Rewrite the entries below, changing each "Identify" to "Find" and leaving everything else unchanged.
----
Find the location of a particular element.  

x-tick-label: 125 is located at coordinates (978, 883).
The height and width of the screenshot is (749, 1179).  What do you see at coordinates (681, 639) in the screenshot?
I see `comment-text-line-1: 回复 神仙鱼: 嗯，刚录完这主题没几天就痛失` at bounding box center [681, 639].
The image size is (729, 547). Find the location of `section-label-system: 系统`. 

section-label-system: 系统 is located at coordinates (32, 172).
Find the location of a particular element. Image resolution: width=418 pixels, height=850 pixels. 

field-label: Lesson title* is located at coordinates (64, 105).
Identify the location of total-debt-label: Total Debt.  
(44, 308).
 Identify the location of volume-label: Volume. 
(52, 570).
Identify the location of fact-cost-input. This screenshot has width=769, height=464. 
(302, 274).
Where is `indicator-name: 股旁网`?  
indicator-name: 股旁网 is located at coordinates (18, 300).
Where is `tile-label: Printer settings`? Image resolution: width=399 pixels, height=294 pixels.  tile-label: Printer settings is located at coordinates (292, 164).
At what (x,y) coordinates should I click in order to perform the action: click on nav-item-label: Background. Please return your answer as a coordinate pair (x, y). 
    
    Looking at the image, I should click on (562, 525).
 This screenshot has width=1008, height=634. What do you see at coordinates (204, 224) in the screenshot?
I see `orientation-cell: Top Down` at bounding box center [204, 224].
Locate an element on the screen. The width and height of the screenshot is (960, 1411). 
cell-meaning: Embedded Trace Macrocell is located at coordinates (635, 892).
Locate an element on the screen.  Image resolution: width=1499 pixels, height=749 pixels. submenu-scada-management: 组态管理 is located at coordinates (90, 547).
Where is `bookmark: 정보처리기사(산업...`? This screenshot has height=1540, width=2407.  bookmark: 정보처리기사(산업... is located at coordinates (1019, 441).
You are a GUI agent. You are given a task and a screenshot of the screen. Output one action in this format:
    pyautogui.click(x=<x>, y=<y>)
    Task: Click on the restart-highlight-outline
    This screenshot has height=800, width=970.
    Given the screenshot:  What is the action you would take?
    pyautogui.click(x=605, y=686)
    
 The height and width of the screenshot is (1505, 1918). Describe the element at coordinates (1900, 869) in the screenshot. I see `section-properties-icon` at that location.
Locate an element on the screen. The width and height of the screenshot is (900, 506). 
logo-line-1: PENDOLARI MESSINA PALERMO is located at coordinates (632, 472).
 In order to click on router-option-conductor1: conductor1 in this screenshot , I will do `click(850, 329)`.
----
_Final answer:_
Find the location of a particular element.  

x-tick-label: 125 is located at coordinates (978, 883).
The height and width of the screenshot is (749, 1179).  What do you see at coordinates (681, 639) in the screenshot?
I see `comment-text-line-1: 回复 神仙鱼: 嗯，刚录完这主题没几天就痛失` at bounding box center [681, 639].
The image size is (729, 547). Find the location of `section-label-system: 系统`. 

section-label-system: 系统 is located at coordinates (32, 172).
Find the location of a particular element. Image resolution: width=418 pixels, height=850 pixels. 

field-label: Lesson title* is located at coordinates (64, 105).
Find the location of total-debt-label: Total Debt.  
(44, 308).
 Find the location of volume-label: Volume. 
(52, 570).
Find the location of fact-cost-input. This screenshot has width=769, height=464. 
(302, 274).
Where is `indicator-name: 股旁网`?  
indicator-name: 股旁网 is located at coordinates (18, 300).
Where is `tile-label: Printer settings`? Image resolution: width=399 pixels, height=294 pixels.  tile-label: Printer settings is located at coordinates (292, 164).
At what (x,y) coordinates should I click in order to perform the action: click on nav-item-label: Background. Please return your answer as a coordinate pair (x, y). 
    
    Looking at the image, I should click on (562, 525).
 This screenshot has width=1008, height=634. What do you see at coordinates (204, 224) in the screenshot?
I see `orientation-cell: Top Down` at bounding box center [204, 224].
Locate an element on the screen. The width and height of the screenshot is (960, 1411). 
cell-meaning: Embedded Trace Macrocell is located at coordinates (635, 892).
Locate an element on the screen.  Image resolution: width=1499 pixels, height=749 pixels. submenu-scada-management: 组态管理 is located at coordinates (90, 547).
Where is `bookmark: 정보처리기사(산업...`? This screenshot has height=1540, width=2407.  bookmark: 정보처리기사(산업... is located at coordinates (1019, 441).
You are a GUI agent. You are given a task and a screenshot of the screen. Output one action in this format:
    pyautogui.click(x=<x>, y=<y>)
    Task: Click on the restart-highlight-outline
    This screenshot has height=800, width=970.
    Given the screenshot:  What is the action you would take?
    pyautogui.click(x=605, y=686)
    
 The height and width of the screenshot is (1505, 1918). Describe the element at coordinates (1900, 869) in the screenshot. I see `section-properties-icon` at that location.
Locate an element on the screen. The width and height of the screenshot is (900, 506). 
logo-line-1: PENDOLARI MESSINA PALERMO is located at coordinates (632, 472).
 In order to click on router-option-conductor1: conductor1 in this screenshot , I will do `click(850, 329)`.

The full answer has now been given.